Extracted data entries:
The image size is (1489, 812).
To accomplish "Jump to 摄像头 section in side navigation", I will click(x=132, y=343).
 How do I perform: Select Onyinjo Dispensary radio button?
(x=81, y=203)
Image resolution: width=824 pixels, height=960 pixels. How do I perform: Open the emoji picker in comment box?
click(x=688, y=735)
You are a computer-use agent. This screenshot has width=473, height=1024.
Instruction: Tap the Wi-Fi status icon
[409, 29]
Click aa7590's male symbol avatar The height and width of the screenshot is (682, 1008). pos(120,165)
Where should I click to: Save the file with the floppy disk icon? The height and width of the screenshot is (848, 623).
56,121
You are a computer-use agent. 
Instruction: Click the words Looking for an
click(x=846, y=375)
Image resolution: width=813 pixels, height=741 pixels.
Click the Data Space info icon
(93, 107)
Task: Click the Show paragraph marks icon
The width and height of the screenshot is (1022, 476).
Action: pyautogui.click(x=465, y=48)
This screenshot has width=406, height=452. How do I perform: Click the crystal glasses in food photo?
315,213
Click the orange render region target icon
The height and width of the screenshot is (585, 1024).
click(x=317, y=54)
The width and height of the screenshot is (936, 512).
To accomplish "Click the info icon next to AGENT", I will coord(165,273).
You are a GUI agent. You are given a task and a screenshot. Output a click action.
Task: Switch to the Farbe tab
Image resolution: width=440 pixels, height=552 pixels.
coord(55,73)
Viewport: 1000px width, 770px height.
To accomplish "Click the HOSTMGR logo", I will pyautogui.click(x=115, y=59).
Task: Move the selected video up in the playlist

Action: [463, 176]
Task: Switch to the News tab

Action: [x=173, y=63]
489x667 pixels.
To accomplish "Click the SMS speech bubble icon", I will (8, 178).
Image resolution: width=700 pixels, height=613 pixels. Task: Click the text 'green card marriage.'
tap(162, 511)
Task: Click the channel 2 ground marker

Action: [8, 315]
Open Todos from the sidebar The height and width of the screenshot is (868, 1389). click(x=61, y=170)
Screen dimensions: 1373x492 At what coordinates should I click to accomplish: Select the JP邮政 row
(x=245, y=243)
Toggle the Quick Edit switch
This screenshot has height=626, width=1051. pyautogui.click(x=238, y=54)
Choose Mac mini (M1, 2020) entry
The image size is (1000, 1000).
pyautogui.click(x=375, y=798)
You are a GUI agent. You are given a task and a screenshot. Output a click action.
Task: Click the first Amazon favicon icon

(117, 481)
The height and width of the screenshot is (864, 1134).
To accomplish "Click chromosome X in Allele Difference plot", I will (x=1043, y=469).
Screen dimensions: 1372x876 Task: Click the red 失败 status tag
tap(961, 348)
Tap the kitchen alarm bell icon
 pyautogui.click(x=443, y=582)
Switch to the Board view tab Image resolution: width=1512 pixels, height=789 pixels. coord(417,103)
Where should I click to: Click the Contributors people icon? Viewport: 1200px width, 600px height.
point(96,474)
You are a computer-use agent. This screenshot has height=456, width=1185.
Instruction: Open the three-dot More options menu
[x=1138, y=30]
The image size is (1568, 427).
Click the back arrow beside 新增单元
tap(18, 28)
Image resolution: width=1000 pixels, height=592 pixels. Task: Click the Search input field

* _Exercise goal_:
Please set down exactly the lines running from the one with "Screen dimensions: 1373x492" to the last line of the entries above, both of them included, and no others.

* _Response area_:
Screen dimensions: 1373x492 At what coordinates should I click to accomplish: Select the JP邮政 row
(x=245, y=243)
Toggle the Quick Edit switch
This screenshot has height=626, width=1051. pyautogui.click(x=238, y=54)
Choose Mac mini (M1, 2020) entry
The image size is (1000, 1000).
pyautogui.click(x=375, y=798)
You are a GUI agent. You are given a task and a screenshot. Output a click action.
Task: Click the first Amazon favicon icon

(117, 481)
The height and width of the screenshot is (864, 1134).
To accomplish "Click chromosome X in Allele Difference plot", I will (x=1043, y=469).
Screen dimensions: 1372x876 Task: Click the red 失败 status tag
tap(961, 348)
Tap the kitchen alarm bell icon
 pyautogui.click(x=443, y=582)
Switch to the Board view tab Image resolution: width=1512 pixels, height=789 pixels. coord(417,103)
Where should I click to: Click the Contributors people icon? Viewport: 1200px width, 600px height.
point(96,474)
You are a computer-use agent. This screenshot has height=456, width=1185.
Instruction: Open the three-dot More options menu
[x=1138, y=30]
The image size is (1568, 427).
Click the back arrow beside 新增单元
tap(18, 28)
Image resolution: width=1000 pixels, height=592 pixels. Task: Click the Search input field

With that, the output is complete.